The team met with Bainbridge Island Harbor Commission officials Monday to discuss the nearly 35-year-old city dock.
From rowing teams to sailing camps to everyday use, Bainbridge Island Harbormaster Tami Allen said the public dock sees much traffic on a regular basis.
"It's the gateway of all this stuff that's happening constantly," Allen told the consultant team.
In the 90-minute meeting, harbor commissioners said the aged public dock has underserved the island's boating community. It's a part of island life that includes approximately 3,500 registered boats, not including the numerous unregistered crafts such as kayaks, canoes and day sailers. It is also utilized by educational programs through the high school and community.

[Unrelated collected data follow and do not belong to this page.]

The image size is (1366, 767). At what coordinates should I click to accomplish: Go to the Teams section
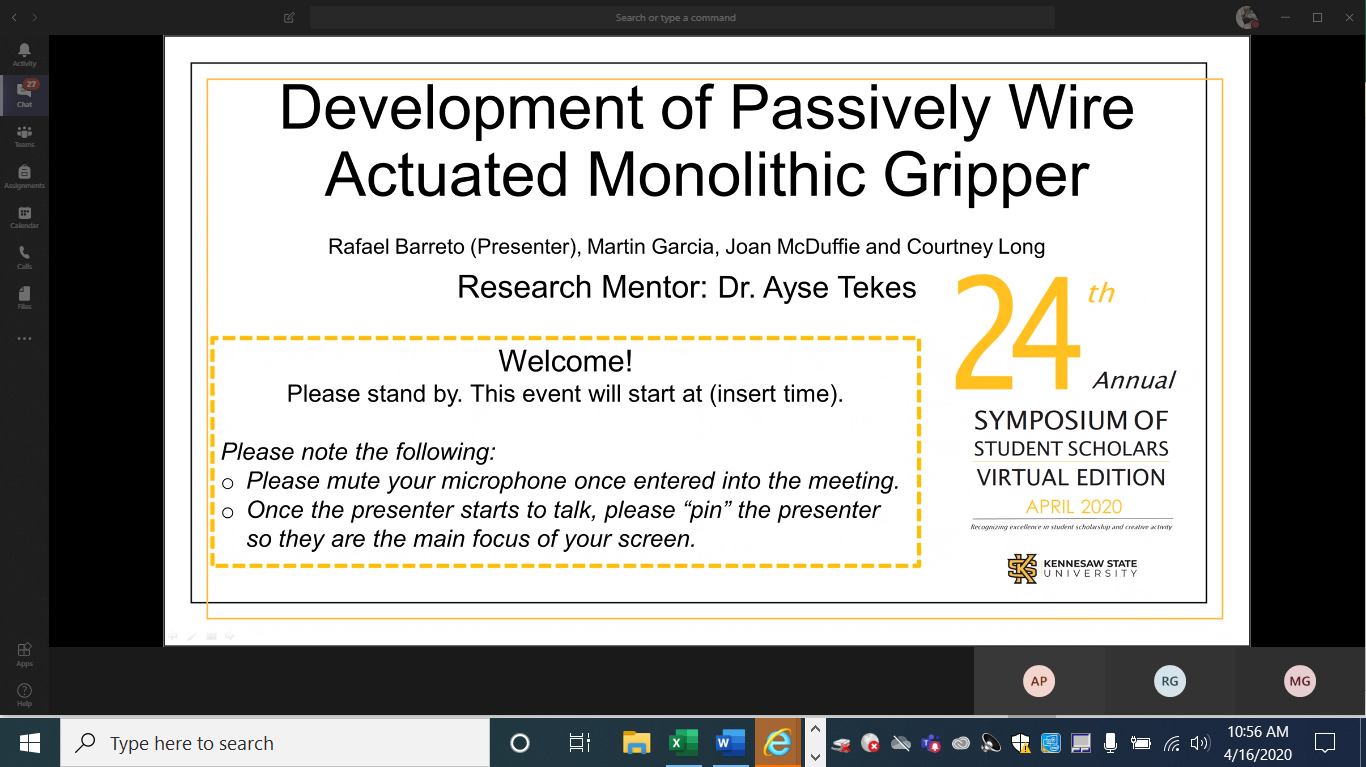pyautogui.click(x=24, y=136)
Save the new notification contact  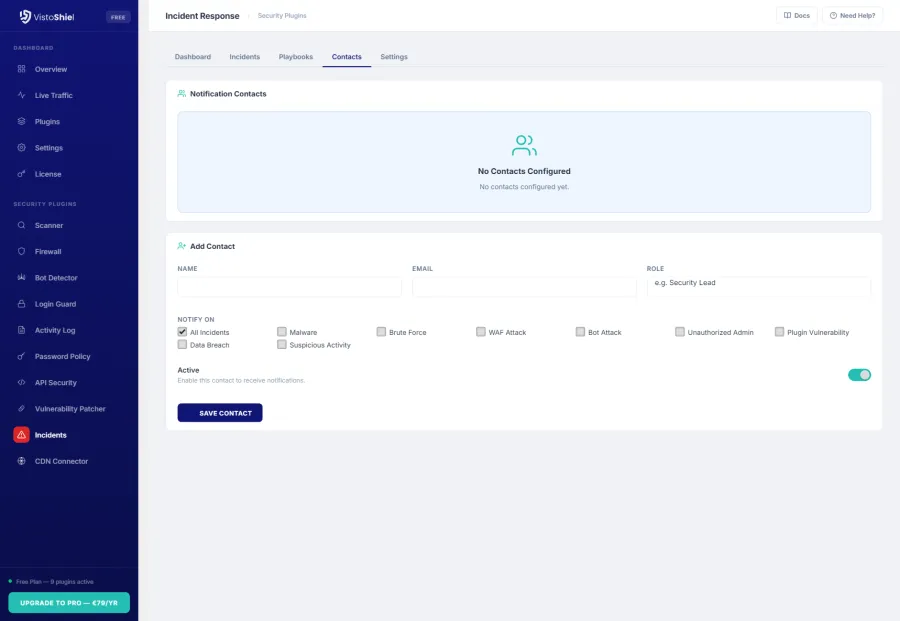tap(220, 412)
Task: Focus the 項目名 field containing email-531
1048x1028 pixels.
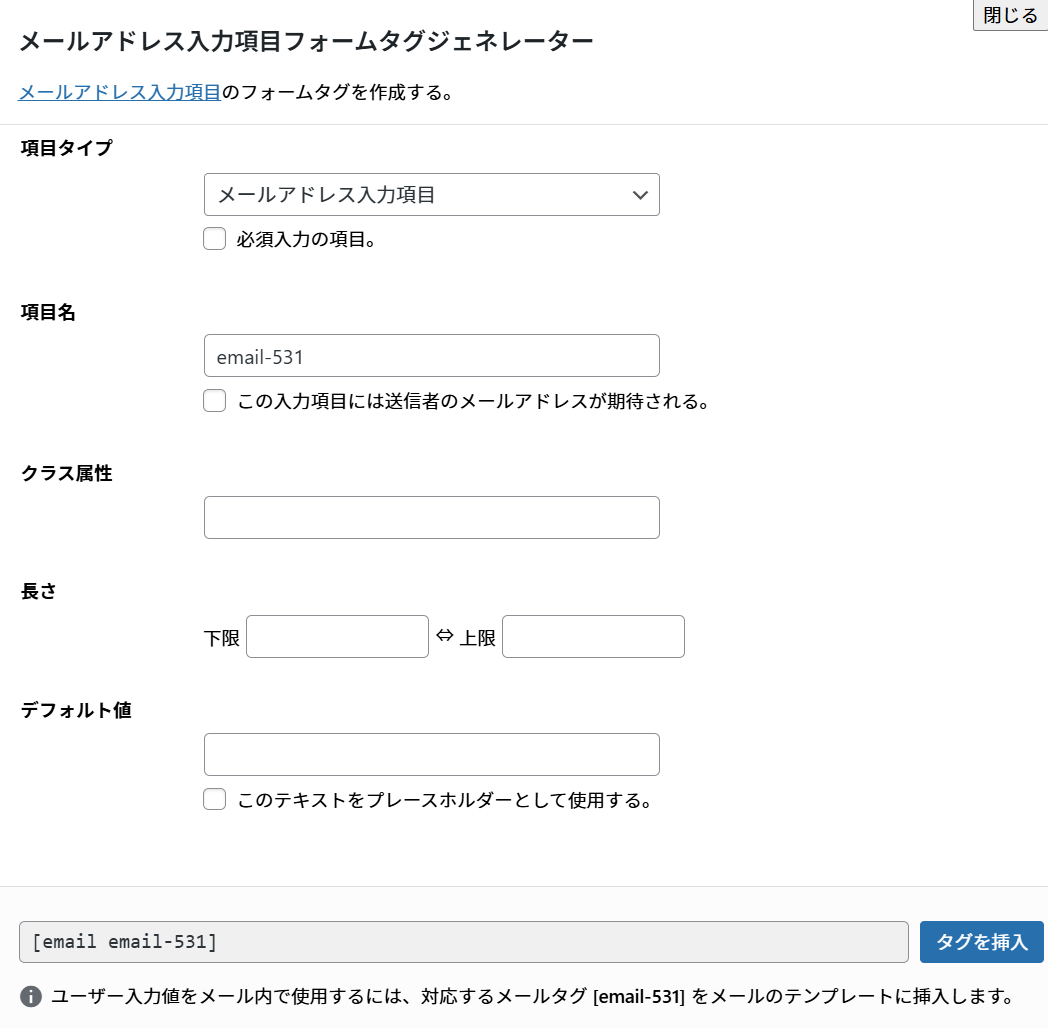Action: [431, 356]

Commissioners noted there were many things that need improvement at the dock, which sits south of the Washington State Ferries shipyard facility on the edge of Eagle Harbor.
"We are looking at the possibility of expanding the current dock with the idea being that it's old, it's inadequate, it's not [handicap] compliant, the floats ground out at low tide," said Harbor Commissioner Dave Kircher.

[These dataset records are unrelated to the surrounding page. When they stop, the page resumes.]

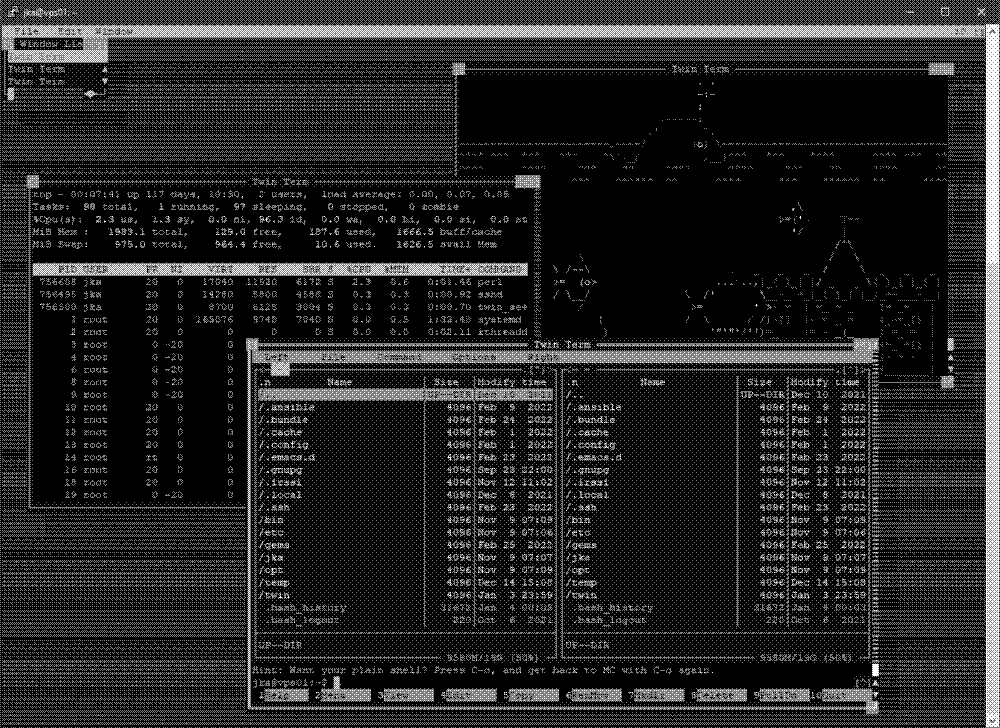Click the up arrow on the Window List scroller
Image resolution: width=1000 pixels, height=728 pixels.
click(x=105, y=70)
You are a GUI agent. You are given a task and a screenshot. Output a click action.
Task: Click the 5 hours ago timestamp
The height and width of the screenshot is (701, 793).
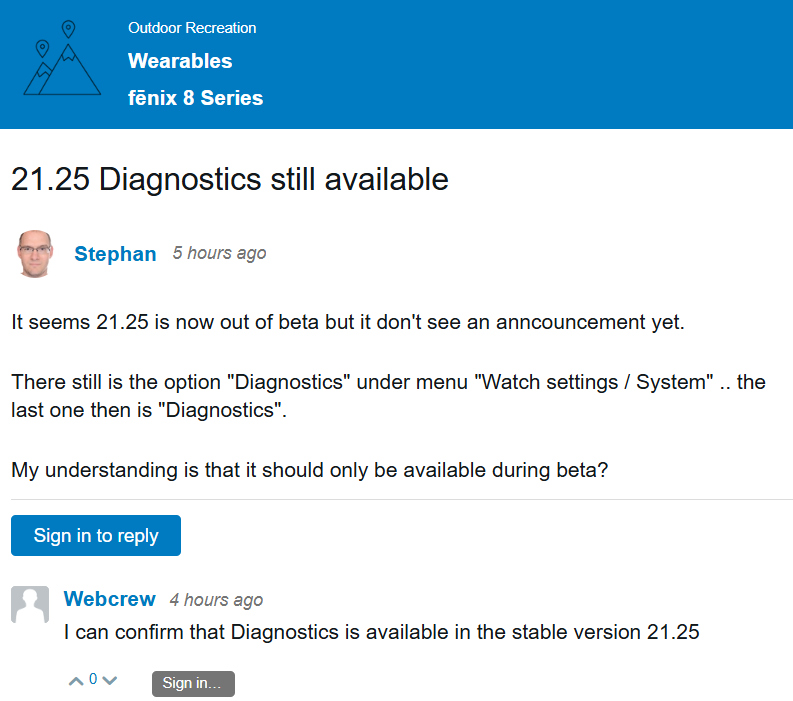tap(219, 253)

"The launch ramp … is at low-tide almost unusable because it's not long enough. The floats don't work for rowers who have to get into their shells by wading into the beach," Kircher added.
The current dock, the commissioners continued, has become increasingly difficult for tour companies that often take elderly customers on the water, and there's also dense traffic coming from school sports programs and summer camps.
And the average boater who needs the launch ramp can only use it during high tide hours, officials said.
Over the past year, the harbor commission proposed a draft design of its dream dock. That expansion would include a wider pier with four additional finger docks parallel to the shoreline as well as an extended launch ramp.
The commission's hopes for the improved city dock would be that it takes into account separating motorized from non-motorized vessels while also allowing space for visiting boaters.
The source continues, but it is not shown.